For most congressional Republicans, primary threats are more unnerving than anything Obama or the Democratic leadership can say or do. Lisa Murkowski of Alaska, who had joined the centrist negotiations on the stimulus bill, has to consider the real threat of a Sarah Palin primary challenge in 2010. John McCain’s all-out assault on the Obama economic plan may have been incited by rumors of a primary opponent in Arizona in 2010. And nobody wants to annoy Rush Limbaugh, as shown by one congressman’s groveling to the radio host after mildly criticizing him. So Democratic alliances will have to be with Republicans who do not fear a primary challenge and need to consider Democratic voters in the general election.
In short, the remnants of the Jewish-friendly wing of the Republican Party are pretty nervous. Those Republicans who have the best chance nationally face an uphill struggle in the party. Take Crist, for instance. Here is what he told The New York Times Magazine: “I do support [stem cell research]. I think it is common sense to pay attention to what is happening in science. My father is a physician, my sister is a physician, and I try to be enlightened on things that might extend and create productive life.” Sounds like a good vice presidential pick in 2008, as Collins or Snowe would have been. But all would have had trouble with the base.

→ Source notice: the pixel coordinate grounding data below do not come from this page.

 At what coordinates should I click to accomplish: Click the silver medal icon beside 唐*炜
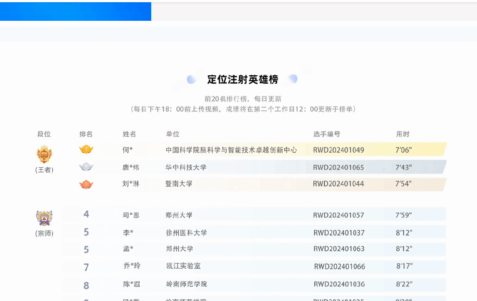pyautogui.click(x=86, y=167)
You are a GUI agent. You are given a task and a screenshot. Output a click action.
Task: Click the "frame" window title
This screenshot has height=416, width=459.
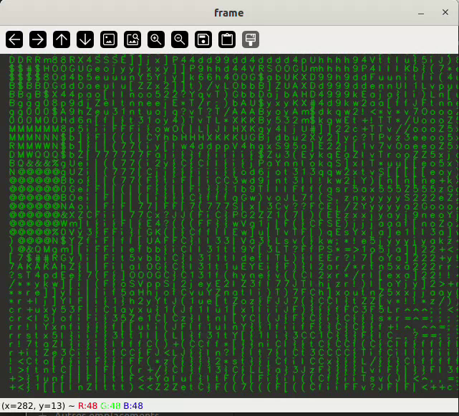pyautogui.click(x=228, y=13)
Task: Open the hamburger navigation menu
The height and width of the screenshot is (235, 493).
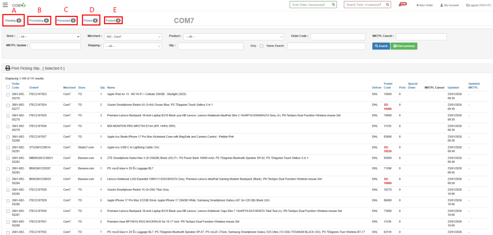Action: click(5, 5)
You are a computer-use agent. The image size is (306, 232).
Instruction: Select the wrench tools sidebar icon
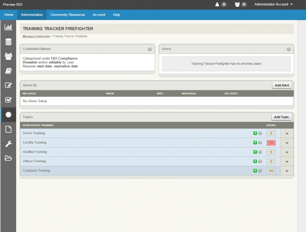pyautogui.click(x=8, y=144)
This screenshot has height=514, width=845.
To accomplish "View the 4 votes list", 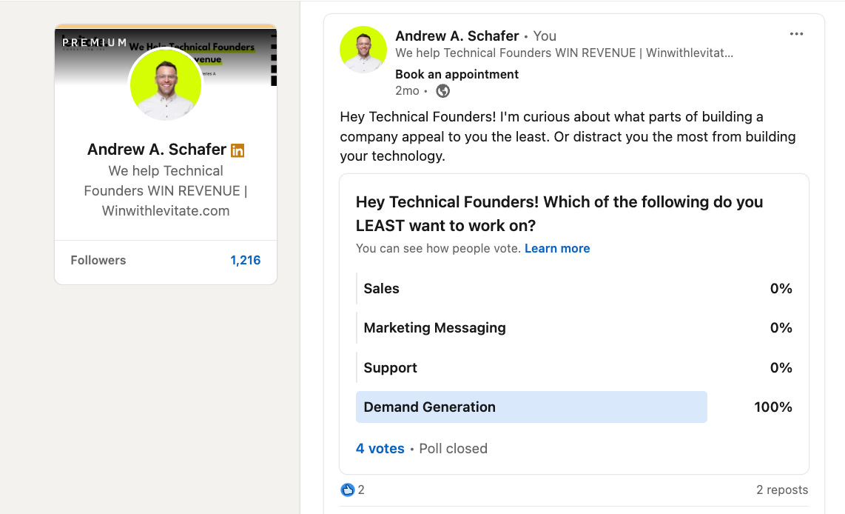I will pyautogui.click(x=380, y=448).
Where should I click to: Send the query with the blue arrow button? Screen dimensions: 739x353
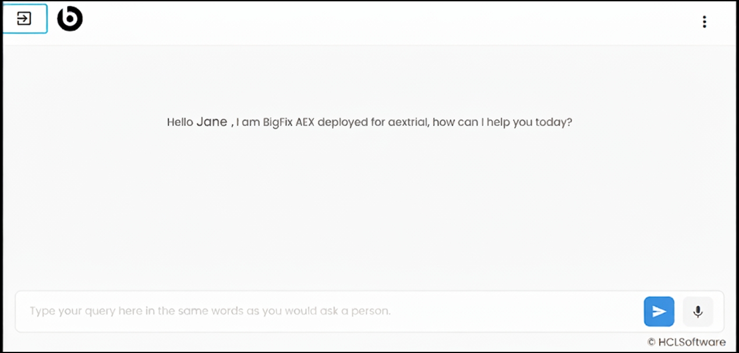(659, 312)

There is no way to know whether these trends will continue, or if the entropy of the Republican Party will be reversed. For the near future, though, we are likely to see an ascendant Democratic majority dealing with a largely unified, aggressive and at times effective ideological opponent whose determination and intensity mask a profound electoral weakness in national politics.
Raphael J. Sonenshein, a political scientist at Cal State Fullerton, is the 2008 Fulbright Tocqueville Distinguished Chair in American Studies at the University of Paris VIII. He writes a monthly column for The Journal.